We are in the cloud and the strange hollow presence of the atmosphere has a room- like feel. Distant plover calls are like the murmurs of sleeping children. The plateaux denizens – leveret, ptarmigan, dotterel – crouch tight against intruders. It gives me pleasure that I can find them – but then I don’t see the many that will  have evaded me. My friend points out that our frozen hen ptarmigan has camoflague so exact it mimics the disruptive mosses that break up the grey- brown sward..  But she blinked and I saw the beadiness in her eye.

We drift in and out of pockets of humidity within the cloud. I expect sweaty, bulky looking guys in white towels to wander out of the screes. But this doesn’t happen.

We are here for a June jubilee – a jaunt back into the white world, a nostalgic reminder of previous interpenetrations – near death exhilaration on his part (on the cliffs to our left), workplace familiarity on mine (on the grouse moors to our right). It does get in your head though, this place. And it never leaves. Feels like you are back in your old room.

Not much appears to link Nan Shepherd, Doric feminist and doyen of phenomenological psychogeography  championed by Robert McFarlane), and The Meat Puppets, Arizonan cowpunk pioneers, progenitors of grunge ( championed by Kurt Cobain) , but they both have their plateaux and an agreement that they are clearly in A Place. Which may seem obvious but also feels really significant up here.

I am on the summit of Lochnagar where we wander between invisible featureless munros,  rolling up and down like downs, and  I am connecting my experience to near identical patches of land thirty miles north on the Cairngorm and twenty miles east to the Mounth. This I feel I would not do on other Scottish mountains – which after all are supposed to be individual enough to make us want to scale them. All. Seperately. And to memorize our ascents..

Nan’s writings about the Cairngorms have (often) a splendid vagueness about the where and when, contrasted with an exactness in describing the details of what she say and felt.

‘ There’s nothing on the top’ , as the Meat Puppets have it, on their plateau – which I am guessing is those Colorado Badlands that surround the Grand Canyon – or at least things are less spectacular than we might expect in the absence of  towering Mordor like summits.
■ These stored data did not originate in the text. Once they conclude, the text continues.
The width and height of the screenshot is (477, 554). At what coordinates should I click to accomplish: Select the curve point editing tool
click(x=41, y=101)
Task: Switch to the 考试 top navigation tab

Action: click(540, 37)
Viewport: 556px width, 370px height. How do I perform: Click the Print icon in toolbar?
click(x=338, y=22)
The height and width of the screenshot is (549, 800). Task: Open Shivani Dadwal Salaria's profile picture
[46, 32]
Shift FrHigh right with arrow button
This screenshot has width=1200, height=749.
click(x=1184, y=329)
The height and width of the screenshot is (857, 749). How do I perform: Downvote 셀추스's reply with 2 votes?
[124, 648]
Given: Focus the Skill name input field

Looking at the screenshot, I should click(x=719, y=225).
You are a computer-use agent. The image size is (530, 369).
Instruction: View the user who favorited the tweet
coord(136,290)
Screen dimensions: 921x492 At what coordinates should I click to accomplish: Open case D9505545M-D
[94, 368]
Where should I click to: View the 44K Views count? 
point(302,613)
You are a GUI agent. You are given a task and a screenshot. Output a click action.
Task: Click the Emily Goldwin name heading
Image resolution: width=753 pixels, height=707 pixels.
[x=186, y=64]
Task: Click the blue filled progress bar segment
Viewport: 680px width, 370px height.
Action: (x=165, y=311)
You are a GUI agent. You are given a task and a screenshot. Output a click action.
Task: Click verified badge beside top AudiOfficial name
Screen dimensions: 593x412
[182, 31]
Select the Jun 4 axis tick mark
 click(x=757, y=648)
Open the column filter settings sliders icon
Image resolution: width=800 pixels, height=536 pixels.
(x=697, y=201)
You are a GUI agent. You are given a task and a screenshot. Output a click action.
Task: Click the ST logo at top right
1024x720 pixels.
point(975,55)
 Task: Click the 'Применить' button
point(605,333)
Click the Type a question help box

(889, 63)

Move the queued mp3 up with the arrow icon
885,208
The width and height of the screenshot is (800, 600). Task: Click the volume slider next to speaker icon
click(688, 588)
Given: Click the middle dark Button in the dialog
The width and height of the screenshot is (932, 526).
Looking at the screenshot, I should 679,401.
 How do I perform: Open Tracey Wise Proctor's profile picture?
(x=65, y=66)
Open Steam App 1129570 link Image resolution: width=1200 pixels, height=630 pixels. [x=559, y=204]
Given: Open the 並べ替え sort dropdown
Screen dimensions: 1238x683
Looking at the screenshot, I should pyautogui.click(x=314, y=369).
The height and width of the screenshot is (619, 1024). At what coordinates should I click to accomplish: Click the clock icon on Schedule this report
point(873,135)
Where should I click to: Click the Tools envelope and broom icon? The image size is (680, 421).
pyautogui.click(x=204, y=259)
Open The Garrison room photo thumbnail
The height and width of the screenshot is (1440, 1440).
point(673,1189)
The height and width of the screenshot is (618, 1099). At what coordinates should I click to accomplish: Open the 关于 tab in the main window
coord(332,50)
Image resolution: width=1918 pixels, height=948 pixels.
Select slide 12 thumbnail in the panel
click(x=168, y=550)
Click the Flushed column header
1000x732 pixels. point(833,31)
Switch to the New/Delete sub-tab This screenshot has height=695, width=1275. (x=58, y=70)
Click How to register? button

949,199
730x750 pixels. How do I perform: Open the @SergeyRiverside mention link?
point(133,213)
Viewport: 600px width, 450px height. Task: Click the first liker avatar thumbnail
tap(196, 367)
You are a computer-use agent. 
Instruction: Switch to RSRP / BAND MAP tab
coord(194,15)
There is more opportunity to pay attention to detail then.

I find these things amongst the rocks. I am beginning to get used to papping flora and taking the pics back to the field guides. At home I confirm I have a trailing azalea , as described on Lochnagar by Professor Balfour in August 1847 (where it was growing beside a large snow patch)  and the fruticose mountain lichen Stereocaulon vesuvianum, named for its resemblence to volcanic smoke,  here erupting from a small piece of frost- shattered granite.

I also reflect on the glacier-squashed nature of this land . We are at the south edge of it – here because of a coincidence of height, but stretching northward with a carpet of similar plants, animals and vistas into the words tundra and north, which we can’t reach so easily on a quick day trip. I imagine it rolling forth – dissected, undulating, but for its resident flora and fauna contiguous and consistent to the melting white spaces around the Pole.  And then we nip off home for our tea.